Sandy Hook conspiracy theorist gets prison time for threatening victim’s family

Sandy Hook HONR Network

For Leonard Pozner, who is devoted to combatting hoaxers, the sentencing is a ‘powerful outcome’ that he hopes will raise awareness of serious harm they cause

A Florida woman who believed that the 2012 mass shooting at Sandy Hook elementary school was a hoax was sentenced to five months in prison this week for threatening the father of six-year-old Noah Pozner, one of the 20 young victims who died in the shooting.

US district judge James Cohn called Lucy Richards’ actions towards Leonard Pozner “disturbing” and condemned those who spread false claims about the deaths of 20 children and six adults in the attack in Newtown, Connecticut, five years ago.

“This is reality and there is no fiction. There are no alternative facts,” Cohn told Richards, 57, at her sentencing.
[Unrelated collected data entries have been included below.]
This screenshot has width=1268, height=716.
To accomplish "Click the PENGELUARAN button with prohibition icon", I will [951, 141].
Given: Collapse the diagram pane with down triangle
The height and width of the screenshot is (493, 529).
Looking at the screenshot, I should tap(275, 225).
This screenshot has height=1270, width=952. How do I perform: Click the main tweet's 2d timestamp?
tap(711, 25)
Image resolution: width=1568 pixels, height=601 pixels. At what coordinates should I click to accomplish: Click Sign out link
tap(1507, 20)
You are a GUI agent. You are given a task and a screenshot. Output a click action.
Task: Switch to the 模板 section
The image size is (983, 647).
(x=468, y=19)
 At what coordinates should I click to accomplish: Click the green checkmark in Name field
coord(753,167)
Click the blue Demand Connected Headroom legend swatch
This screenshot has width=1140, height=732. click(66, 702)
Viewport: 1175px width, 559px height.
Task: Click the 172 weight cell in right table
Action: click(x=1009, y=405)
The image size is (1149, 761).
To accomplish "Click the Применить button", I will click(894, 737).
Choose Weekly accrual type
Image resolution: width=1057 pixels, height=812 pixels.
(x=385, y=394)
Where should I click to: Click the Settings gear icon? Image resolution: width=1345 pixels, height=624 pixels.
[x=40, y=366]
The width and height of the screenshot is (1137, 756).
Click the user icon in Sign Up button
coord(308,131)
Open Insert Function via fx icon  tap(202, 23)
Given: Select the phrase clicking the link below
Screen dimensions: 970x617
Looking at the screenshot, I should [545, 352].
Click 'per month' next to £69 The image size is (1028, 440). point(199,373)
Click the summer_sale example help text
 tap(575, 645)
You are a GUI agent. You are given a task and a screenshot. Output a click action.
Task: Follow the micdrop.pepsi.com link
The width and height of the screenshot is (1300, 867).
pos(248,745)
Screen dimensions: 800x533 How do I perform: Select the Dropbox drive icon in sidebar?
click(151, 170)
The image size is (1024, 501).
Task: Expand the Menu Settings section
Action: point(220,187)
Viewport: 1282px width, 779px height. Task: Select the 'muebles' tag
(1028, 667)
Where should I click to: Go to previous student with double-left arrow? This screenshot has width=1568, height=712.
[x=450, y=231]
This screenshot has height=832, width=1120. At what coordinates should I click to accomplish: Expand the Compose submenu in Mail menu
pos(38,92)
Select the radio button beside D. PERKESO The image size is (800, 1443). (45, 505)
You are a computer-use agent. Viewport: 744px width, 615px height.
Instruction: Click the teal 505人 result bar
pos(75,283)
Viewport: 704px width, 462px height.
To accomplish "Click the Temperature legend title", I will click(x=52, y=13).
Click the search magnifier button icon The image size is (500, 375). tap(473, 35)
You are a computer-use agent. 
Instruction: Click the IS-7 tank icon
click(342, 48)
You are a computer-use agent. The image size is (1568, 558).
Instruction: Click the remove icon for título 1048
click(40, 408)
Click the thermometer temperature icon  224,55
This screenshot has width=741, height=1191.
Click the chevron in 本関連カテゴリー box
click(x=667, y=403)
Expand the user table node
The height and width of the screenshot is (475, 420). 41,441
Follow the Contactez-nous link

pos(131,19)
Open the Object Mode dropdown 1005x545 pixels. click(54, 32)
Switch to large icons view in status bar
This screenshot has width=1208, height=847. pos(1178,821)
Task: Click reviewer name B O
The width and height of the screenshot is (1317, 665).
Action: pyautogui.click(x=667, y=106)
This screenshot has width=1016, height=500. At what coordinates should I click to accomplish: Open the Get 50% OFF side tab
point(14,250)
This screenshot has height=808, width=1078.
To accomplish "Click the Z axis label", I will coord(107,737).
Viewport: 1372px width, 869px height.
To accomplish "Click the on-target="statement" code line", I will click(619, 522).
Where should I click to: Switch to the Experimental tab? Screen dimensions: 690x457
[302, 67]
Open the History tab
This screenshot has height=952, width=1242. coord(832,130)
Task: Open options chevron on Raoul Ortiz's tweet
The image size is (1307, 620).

“You have the absolute right to think and believe as you so desire,” the judge said. “You do not have the right to transmit threats to another.”

For Pozner, who has become an activist devoted to combatting the conspiracy theorists that target family members of victims, the sentencing is a “powerful outcome” that he hopes will raise awareness of the serious harm that hoaxers cause.

“It draws a line,” he said, “and it shows people that this is not a game that’s online, and there are actual consequences for someone who steps over the line.”

 
Leonard Pozner with his son Noah who died at Sandy Hook in 2012.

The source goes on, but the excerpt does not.